▶ _TEXTE À ANALYSER_:
^^^^^^^^^^^^^^^^

On peut remarquer que jusquici, la conception dun Dieu transcendant
dAl-Farabi, ne rentre pas véritablement en contradiction avec lislam. Il va
en être autrement pour sa conception de la création. En islam c’est une création
ex-nihilo. Il ne peut en être ainsi pour Al-Farabi, pour qui l’unité absolue de la Cause
Première ne peut être l’origine d’une multitude d’êtres. On reconnaît là la réflexion d’Aristote
« de l’un ne peut procéder que l’un ». Ainsi Al-Farabi va utiliser un système plotinien pour
résoudre ce problème. C’est un système d’émanation (Fayd) qui exprime la relation de l’Etre
Premier avec les autres êtres. « Fayd » est un terme arabe qui veut dire aussi débordement.
L’existence des êtres sensibles et intelligibles suit nécessairement de l’existence de l’Etre
premier, de sa surabondance qu’aucun obstacle ne saurait entraver. Cette idée implique celle
de l’Eternité du monde, qui fut généralement admise chez les philosophes musulmans, et leur
attira de fortes critiques de la part des théologiens. L’idée de l’éternité du monde provoqua
aussi de grandes controverses dans le monde chrétien médiéval2. Parmi les protagonistes, il y
eu de grands noms de la scolastique tel que, Thomas d’Aquin, Bonaventure, Guillaume
d’Ockham, etc.…
L’émanation nécessaire implique également le panthéisme qui fut généralement rejeté. Aussi,
Al-Farabi explique immédiatement, mais sans le démontrer, que cette procession n’entame en
rien l’être de Dieu, ni ne lui vaut quelque perfection extérieure à lui. Il reste absolument le
même. Cette procession s’effectue de façon graduelle et implique une hiérarchie, elle
commence par l’être le plus parfait et descend jusqu’au degré le plus infime. Même si ces
êtres sont multiples, ils sont liés entre eux, de tel façon qu’ils forment un système qui est
comme un seul être. C’est qu’ils émanent l’un de l’autre successivement. De l’être Premier,
émane de toute éternité l’Intellect Universelle. C’est celui-ci qui est à l’origine de la
multiplicité, et ainsi Dieu garde son unité, vu qu’un seul être a émané de lui et ce de toute
éternité. Cet être est contingent, n’étant pas cause de lui-même. Il est aussi incorporelle, une
intelligence pure qui se connaît elle-même et connaît le Premier. De sa connaissance du
Premier résulte un troisième être, de la connaissance de sa propre nature émane le premier
ciel. Le troisième être est également incorporelle, de ce qu’il intellige du Premier résulte l’être
d’un quatrième, du fait qu’il connaît sa propre nature, il émane de lui la sphère des étoiles
fixe. Cette double émanation se poursuit jusqu’au 9e corps céleste, la lune et au onzième être,
qui est l’Intellect agent. Donc, après l’Etre Premier, il y a dix êtres incorporels hiérarchisés, en
allant du plus parfait au moins parfait. Se sont les dix intellects. Par contre il y a neuf corps
céleste : le premier ciel, la sphère des étoiles fixes, Saturne, Jupiter, Mars, le Soleil, Vénus,
Mercure et la Lune. Tous ces êtres célestes débutent en possédant toute la perfection de leur
substance, contrairement aux êtres sublunaires, dont la nature n’est pas de posséder leur
ultime perfection substantielle dès le début, mais d’avoir d’abord leur être le moins parfait,
qui s’élève graduellement jusqu’à ce que chaque espèce atteigne l’extrême perfection dans sa
substance, puis se corrompe.

^^^^^^^^^^^^^^^^

▶ _EXERCICES À TRAITER_:
[1] Répondez à ces questions à partir du texte sur Al-Farabi :
(a) Que veut dire aussi le terme arabe « Fayd » ?
(b) Combien d'êtres incorporels y a-t-il après l'Etre Premier ?
(c) Quel est le dernier des neuf corps célestes cités ?
[2] Recopiez tel quel le passage du texte sur Al-Farabi situé entre « On peut remarquer » et « dire aussi débordement. », ces deux passages compris.
[3] Prolongez le texte sur Al-Farabi en partant de sa dernière phrase.
Les enregistrements n'ont aucun rapport avec le texte sur Al-Farabi.

^^^^^^^^^^^^^^^^

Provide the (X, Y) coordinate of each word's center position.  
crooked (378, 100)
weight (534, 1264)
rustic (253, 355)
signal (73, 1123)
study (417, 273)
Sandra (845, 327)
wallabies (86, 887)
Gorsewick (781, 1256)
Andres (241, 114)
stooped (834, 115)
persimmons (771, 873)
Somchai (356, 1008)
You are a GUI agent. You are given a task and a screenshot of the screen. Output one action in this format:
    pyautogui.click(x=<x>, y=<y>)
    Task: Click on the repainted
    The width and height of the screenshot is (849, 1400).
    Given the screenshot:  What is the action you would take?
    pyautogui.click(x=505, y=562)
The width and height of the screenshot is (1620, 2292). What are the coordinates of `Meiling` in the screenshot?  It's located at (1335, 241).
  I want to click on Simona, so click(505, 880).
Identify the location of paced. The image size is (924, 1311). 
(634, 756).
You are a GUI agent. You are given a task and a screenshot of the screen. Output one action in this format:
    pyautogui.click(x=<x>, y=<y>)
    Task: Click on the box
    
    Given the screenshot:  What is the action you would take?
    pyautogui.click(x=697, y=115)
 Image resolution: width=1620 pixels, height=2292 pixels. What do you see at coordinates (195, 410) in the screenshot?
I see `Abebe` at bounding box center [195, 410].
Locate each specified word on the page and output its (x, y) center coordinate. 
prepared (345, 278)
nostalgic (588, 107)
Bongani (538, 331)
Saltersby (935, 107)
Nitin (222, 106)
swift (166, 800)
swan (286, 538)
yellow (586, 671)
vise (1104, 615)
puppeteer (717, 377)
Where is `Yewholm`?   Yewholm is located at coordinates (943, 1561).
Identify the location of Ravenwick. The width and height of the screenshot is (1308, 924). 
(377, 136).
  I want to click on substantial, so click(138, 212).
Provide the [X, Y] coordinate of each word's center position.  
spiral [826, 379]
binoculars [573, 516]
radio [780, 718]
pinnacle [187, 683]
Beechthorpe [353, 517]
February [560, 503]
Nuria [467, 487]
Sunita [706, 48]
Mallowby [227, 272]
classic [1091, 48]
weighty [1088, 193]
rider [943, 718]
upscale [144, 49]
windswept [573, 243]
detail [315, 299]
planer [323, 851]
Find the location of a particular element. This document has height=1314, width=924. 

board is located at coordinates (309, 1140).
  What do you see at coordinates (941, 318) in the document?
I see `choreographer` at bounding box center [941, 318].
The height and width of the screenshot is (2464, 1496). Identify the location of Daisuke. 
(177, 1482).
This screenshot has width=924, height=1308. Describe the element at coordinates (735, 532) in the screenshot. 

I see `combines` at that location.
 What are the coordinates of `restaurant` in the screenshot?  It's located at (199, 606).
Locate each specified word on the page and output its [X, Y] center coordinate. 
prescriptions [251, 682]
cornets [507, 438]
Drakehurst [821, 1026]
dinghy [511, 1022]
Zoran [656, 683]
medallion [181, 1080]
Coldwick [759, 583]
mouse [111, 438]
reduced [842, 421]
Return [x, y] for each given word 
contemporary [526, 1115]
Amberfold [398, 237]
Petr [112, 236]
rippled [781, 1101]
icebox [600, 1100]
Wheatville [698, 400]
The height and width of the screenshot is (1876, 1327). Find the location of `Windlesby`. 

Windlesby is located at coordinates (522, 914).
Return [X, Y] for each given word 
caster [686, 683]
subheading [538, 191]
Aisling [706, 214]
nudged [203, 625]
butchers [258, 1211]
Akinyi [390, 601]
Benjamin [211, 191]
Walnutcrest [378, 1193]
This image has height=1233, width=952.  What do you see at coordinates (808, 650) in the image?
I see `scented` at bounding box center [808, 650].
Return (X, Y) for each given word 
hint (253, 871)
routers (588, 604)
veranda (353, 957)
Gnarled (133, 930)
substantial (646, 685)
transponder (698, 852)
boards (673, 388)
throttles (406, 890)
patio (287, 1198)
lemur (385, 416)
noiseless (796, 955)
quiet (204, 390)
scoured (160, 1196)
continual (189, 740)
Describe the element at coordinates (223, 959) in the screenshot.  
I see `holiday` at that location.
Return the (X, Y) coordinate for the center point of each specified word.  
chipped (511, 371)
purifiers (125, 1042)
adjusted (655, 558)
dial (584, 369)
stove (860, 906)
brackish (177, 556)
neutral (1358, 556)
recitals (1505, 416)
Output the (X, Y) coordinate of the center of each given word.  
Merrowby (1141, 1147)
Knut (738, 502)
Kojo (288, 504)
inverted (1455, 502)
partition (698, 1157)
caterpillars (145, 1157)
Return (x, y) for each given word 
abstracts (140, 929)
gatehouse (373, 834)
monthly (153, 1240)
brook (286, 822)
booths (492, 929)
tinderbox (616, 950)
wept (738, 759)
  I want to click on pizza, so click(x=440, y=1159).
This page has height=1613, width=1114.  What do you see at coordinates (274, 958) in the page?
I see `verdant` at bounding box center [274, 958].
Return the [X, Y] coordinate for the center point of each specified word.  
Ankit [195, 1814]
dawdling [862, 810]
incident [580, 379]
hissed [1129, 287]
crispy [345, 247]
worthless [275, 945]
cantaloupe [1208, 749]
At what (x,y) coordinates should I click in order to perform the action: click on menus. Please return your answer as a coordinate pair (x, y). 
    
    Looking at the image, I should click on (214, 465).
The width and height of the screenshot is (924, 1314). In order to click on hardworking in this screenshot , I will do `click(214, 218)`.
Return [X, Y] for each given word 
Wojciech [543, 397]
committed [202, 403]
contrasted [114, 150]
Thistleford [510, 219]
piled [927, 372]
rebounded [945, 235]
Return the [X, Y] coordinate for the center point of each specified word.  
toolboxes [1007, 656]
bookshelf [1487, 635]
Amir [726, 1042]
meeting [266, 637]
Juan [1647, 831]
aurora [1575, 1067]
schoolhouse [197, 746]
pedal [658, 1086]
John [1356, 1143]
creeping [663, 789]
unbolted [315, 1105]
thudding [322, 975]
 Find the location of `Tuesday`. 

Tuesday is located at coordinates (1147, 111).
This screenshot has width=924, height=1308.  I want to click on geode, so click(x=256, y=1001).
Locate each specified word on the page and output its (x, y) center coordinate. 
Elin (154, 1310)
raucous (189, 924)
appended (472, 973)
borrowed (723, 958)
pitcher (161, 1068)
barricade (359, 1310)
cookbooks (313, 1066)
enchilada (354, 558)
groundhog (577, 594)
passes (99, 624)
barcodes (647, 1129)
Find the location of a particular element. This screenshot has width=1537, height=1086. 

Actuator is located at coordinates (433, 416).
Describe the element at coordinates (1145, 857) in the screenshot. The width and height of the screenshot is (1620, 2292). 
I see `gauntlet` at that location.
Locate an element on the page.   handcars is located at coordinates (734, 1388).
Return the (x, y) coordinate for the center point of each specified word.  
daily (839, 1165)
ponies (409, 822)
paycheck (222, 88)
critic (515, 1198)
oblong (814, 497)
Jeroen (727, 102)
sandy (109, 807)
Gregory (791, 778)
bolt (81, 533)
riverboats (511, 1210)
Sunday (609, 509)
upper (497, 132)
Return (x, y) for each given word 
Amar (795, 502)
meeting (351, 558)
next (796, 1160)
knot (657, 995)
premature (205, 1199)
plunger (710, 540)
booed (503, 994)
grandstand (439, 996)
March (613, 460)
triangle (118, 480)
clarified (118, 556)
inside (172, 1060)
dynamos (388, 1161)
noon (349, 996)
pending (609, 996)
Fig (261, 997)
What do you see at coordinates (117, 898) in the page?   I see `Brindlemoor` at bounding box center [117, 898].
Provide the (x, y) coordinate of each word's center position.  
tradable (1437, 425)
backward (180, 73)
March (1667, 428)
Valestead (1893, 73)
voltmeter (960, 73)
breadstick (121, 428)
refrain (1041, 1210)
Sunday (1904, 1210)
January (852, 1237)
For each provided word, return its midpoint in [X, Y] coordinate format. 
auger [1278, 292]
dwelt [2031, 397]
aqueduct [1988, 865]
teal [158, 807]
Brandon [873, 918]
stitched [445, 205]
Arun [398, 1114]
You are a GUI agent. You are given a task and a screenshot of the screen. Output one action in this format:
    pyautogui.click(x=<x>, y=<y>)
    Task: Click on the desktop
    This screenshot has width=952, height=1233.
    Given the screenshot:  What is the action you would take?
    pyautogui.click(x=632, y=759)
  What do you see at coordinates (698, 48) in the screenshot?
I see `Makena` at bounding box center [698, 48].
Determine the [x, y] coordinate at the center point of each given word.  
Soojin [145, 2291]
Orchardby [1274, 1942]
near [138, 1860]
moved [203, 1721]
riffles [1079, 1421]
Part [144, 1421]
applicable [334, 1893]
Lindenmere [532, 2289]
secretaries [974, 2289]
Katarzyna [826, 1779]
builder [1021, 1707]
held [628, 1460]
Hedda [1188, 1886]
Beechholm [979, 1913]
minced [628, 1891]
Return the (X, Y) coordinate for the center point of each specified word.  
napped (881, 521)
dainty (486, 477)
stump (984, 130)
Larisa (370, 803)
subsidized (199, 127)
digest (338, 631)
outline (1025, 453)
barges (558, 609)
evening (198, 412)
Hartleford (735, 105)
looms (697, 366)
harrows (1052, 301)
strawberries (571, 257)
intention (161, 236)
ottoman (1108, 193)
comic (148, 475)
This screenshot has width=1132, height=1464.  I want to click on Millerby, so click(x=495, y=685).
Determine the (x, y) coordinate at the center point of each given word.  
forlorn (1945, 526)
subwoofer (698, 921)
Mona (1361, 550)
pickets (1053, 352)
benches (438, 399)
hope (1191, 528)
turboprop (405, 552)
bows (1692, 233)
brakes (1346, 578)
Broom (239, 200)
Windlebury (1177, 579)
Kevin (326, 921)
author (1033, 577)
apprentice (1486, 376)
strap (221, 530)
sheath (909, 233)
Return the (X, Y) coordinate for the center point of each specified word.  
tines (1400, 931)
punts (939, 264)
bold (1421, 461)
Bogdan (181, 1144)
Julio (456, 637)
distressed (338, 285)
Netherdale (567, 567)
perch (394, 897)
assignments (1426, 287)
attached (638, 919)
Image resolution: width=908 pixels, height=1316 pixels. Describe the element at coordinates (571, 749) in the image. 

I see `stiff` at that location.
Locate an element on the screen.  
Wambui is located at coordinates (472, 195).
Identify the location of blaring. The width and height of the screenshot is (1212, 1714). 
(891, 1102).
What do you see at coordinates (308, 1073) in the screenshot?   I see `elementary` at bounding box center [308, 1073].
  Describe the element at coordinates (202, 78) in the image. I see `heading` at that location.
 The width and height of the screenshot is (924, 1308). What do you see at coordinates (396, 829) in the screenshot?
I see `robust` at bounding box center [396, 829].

^^^^^^^^^^^^^^^^

▶ _VOS RÉPONSES_:
[1]
(a) Débordement.
(b) Dix.
(c) La Lune.

[2]
On peut remarquer que jusquici, la conception dun Dieu transcendant
dAl-Farabi, ne rentre pas véritablement en contradiction avec lislam. Il va
en être autrement pour sa conception de la création. En islam c’est une création
ex-nihilo. Il ne peut en être ainsi pour Al-Farabi, pour qui l’unité absolue de la Cause
Première ne peut être l’origine d’une multitude d’êtres. On reconnaît là la réflexion d’Aristote
« de l’un ne peut procéder que l’un ». Ainsi Al-Farabi va utiliser un système plotinien pour
résoudre ce problème. C’est un système d’émanation (Fayd) qui exprime la relation de l’Etre
Premier avec les autres êtres. « Fayd » est un terme arabe qui veut dire aussi débordement.

[3]
Les corps célestes participent à la matière comme les êtres sublunaire. Mais leur matière est
immuable, car s’ils sont composés d’un sujet matériel et d’une forme. La forme, ici, est une
intelligence qui ne peut avoir de contraire étant immatérielle, car pour avoir un contraire il
faut participer de la même matière que celui-ci. Le sujet matériel est immuablement attaché à
sa forme, il ne saurait recevoir une autre forme que la sienne ni exister sans elle. Chacun de
ces corps céleste jouit de soi, parce qu’il intellige de soi, mais aussi par ce qu’il intellige du
2 Thomas d’Aquin et la controverse sur l’éternité du monde, trad. fr. Cyrille Michon, Paris, Flammarion 2004.